Policies: The only underlying theme that makes sense of all Greenie policies is hatred of people. Hatred of other people has been a Greenie theme from way back. In a report titled "The First Global Revolution" (1991, p. 104) published by the "Club of Rome", a Greenie panic outfit, we find the following statement: "In searching for a new enemy to unite us, we came up with the idea that pollution, the threat of global warming, water shortages, famine and the like would fit the bill.... All these dangers are caused by human intervention... The real enemy, then, is humanity itself." See here for many more examples of prominent Greenies saying how much and how furiously they hate you.

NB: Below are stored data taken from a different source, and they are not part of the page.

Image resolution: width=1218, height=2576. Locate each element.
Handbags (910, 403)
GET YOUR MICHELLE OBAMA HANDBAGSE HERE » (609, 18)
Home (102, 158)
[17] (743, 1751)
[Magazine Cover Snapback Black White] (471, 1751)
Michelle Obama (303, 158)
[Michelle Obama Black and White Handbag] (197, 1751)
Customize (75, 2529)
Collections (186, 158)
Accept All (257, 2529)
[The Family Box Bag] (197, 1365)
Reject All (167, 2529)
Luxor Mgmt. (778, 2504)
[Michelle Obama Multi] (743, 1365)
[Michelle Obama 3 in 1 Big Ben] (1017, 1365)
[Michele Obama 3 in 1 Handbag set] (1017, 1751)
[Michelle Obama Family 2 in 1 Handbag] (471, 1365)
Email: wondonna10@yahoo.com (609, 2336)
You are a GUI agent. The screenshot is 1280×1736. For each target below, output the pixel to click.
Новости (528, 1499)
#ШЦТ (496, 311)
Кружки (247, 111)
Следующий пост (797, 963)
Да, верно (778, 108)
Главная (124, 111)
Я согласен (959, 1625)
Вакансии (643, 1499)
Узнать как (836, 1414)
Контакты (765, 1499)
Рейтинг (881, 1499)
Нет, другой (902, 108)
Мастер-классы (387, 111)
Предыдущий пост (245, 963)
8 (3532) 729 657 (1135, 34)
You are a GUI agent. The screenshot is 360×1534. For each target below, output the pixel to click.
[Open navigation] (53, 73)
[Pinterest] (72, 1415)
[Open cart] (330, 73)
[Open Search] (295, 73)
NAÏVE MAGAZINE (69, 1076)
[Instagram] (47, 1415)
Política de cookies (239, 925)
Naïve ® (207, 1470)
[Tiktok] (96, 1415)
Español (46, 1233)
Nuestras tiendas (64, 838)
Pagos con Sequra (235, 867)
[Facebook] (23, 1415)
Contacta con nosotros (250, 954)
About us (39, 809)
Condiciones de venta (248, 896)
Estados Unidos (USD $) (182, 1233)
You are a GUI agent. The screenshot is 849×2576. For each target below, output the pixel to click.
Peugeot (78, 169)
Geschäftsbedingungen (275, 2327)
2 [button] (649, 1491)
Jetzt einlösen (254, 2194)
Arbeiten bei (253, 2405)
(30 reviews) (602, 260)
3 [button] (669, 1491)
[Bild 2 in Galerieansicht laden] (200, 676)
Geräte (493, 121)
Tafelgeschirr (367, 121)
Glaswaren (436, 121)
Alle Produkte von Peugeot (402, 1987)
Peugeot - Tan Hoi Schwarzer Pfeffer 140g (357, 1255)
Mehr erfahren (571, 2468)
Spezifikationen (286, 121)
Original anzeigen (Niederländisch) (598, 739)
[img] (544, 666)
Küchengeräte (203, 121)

The conventional wisdom of the day is often spectacularly wrong. The most popular and successful opera of all time is undoubtedly "Carmen" by Georges Bizet. Yet it was much criticized when first performed and the unfortunate Bizet died believing that it was a flop. Similarly, when the most iconic piece of 20th century music was first performed in 1913-- Stravinsky's "Rite of Spring" -- half the audience walked out. Those of us who defy the conventional wisdom about climate are actually better off than that. Unlike Bizet and Stravinsky in 1913, we KNOW that we will eventually be vindicated -- because all that supports Warmism is a crumbling edifice of guesswork ("models").

Al Gore won a political prize for an alleged work of science. That rather speaks for itself, doesn't it?

Jim Hansen and his twin

Getting rich and famous through alarmism: Al Gore is well-known but note also James Hansen. He has for decades been a senior, presumably well-paid, employee at NASA. In 2001 he was the recipient of a $250,000 Heinz Award. In 2007 Time magazine designated him a Hero of the Environment. That same year he pocketed one-third of a $1 million Dan David Prize. In 2008, the American Association for the Advancement of Science presented him with its Scientific Freedom and Responsibility Award. In 2010 he landed a $100,000 Sophie Prize. He pulled in a total of $1.2 million in 2010. Not bad for a government bureaucrat.

See the original global Warmist in action here: "The icecaps are melting and all world is drowning to wash away the sin"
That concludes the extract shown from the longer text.